Ricardo Muñoz Munguía

La luz abre los sentidos, el poeta imprime los retratos de la luz. Es esa la mirada que deletrea la palabra y sus sentidos a lo largo del camino forjado por la mano de luz. Adentrarse en las páginas de los poemarios de Gilberto Castellanos, es lograr concentrarse en la inmensidad de la luz, de la mirada, del canto del silencio, de la palabra, del panorámico cuerpo de la naturaleza. El escritor poblano es el poeta de los sentidos y de la tierra, consigue darle voz al alrededor, palpa las sombras para, desde ahí, hacer un registro poético de la nostalgia que lo ha seducido. Así, en un ejercicio de podar la luz, los cantos de la noche y su coro de sombras, alumbran la naturaleza humana y nos involucra para que nuestra mirada tenga nuevos alcances.
Siete piezas forman el volumen, Como podar la luz, de Gilberto Castellanos. El primero de esos poemarios, El mirar del artificio, la luz cobra su voz que a la vez se vuelve palabra; así, luz y palabra, despliegan sus inmensas alas para sus inmensos cielos; en Semillas de barro, los frutos de la tierra se tornan vientos y silencio por donde pasa la sombra, el dolor, el desencanto; Yacimientos del verano hace que vuelva el silencio, ahora de muerte, de olvido; para Rama del ser es enfocar la vida y sus transformaciones temporales, así aparece la sed o la desventura que son alumbradas con la metáfora de algunas estaciones del año; de Arcángide predomina el amor y sus espinas, sumidos en una voz que aniquila por su certero golpe frío ante el tema; para Caudal, el jardín y sus flores abren el alma y su sed, el agua corriente va del desvelo al mar de las palabras y es quizá –esto deberíamos preguntárselo a Mario Calderón— donde el nombre de Gilberto se ubica en mejor claridad; y por último, Letranía hace de la palabra el fondo del encanto por la palabra misma.
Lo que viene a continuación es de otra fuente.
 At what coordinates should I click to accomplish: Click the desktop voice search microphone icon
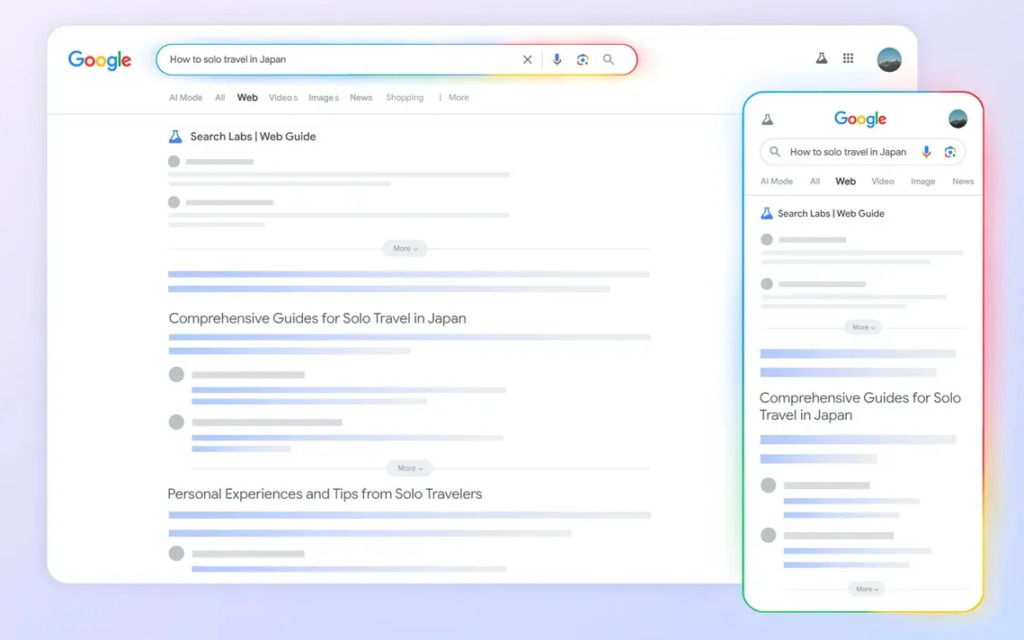557,60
Quienes contamos con la amistad de Gilberto, conocemos el injusto sitio que los avatares físicos lo ubican, sin embargo, el poeta es más fuerte ante lo que lo aqueja y lo podemos ver en estos primeros libros. Castellanos mínimamente señala esa parte y por otro lado, el yo no aparece y en las escasísimas ocasiones que está es como mencionar a alguien más “el destino aprende conmigo a ser otro”.
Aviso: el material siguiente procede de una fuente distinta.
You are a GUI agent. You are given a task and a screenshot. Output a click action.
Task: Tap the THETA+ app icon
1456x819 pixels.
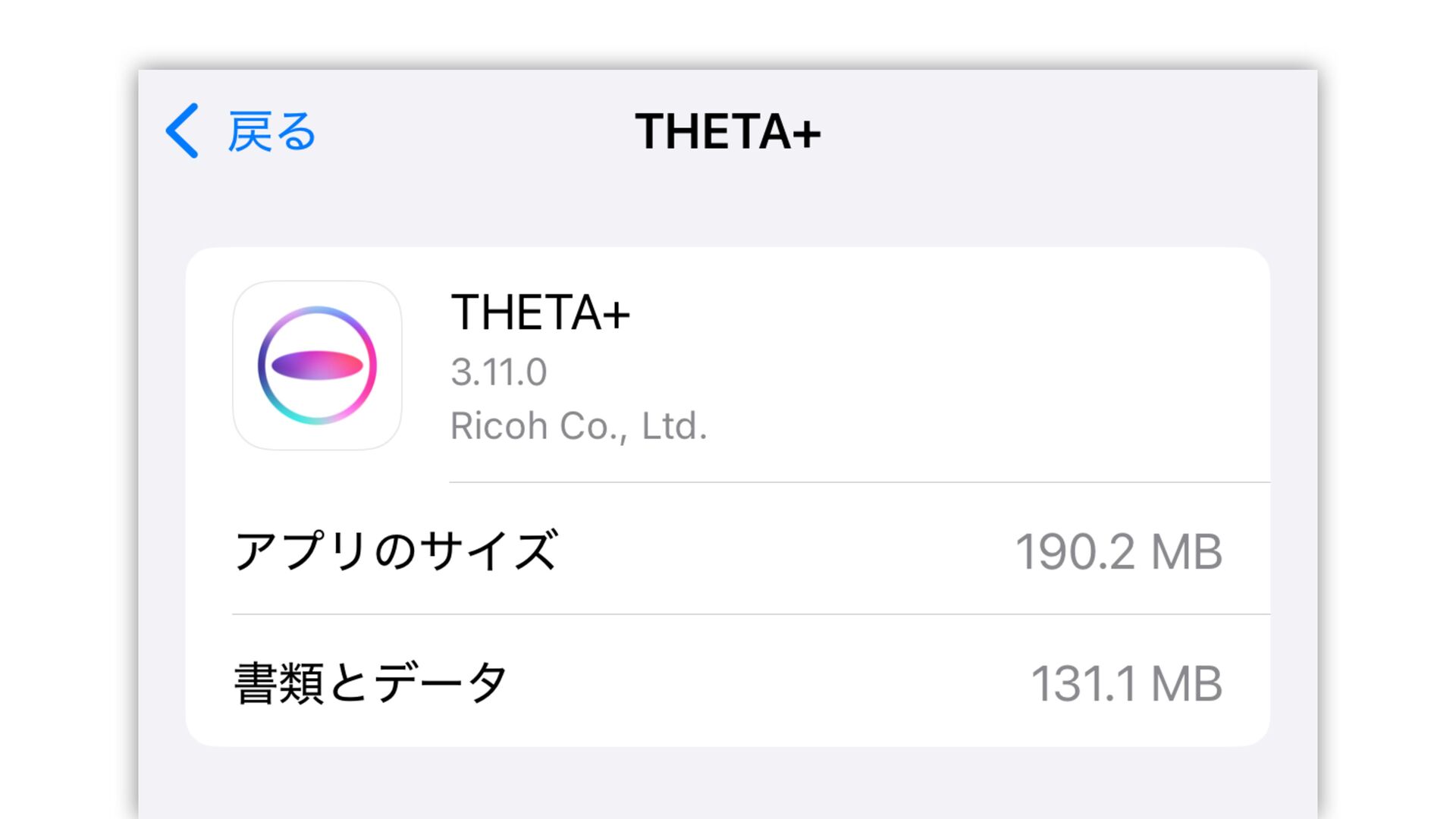[x=317, y=366]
Conforme pasa el tiempo podemos resumir que a un poeta, un verdadero poeta, no necesariamente lo encontramos entre los escritores que están en el centro del país, pues existen voces valiosas, tanto en poesía como en narrativa, que poco o incluso nada tenemos acceso a ellos porque existe el tremendo error de que quien no publica en la Ciudad de México está condenado a ser local. Gilberto Castellanos ha traspasado con la fuerza de su quehacer creativo esas barreras pero, también debemos decirlo, no ha tenido la presencia que con todas luces merece su figura.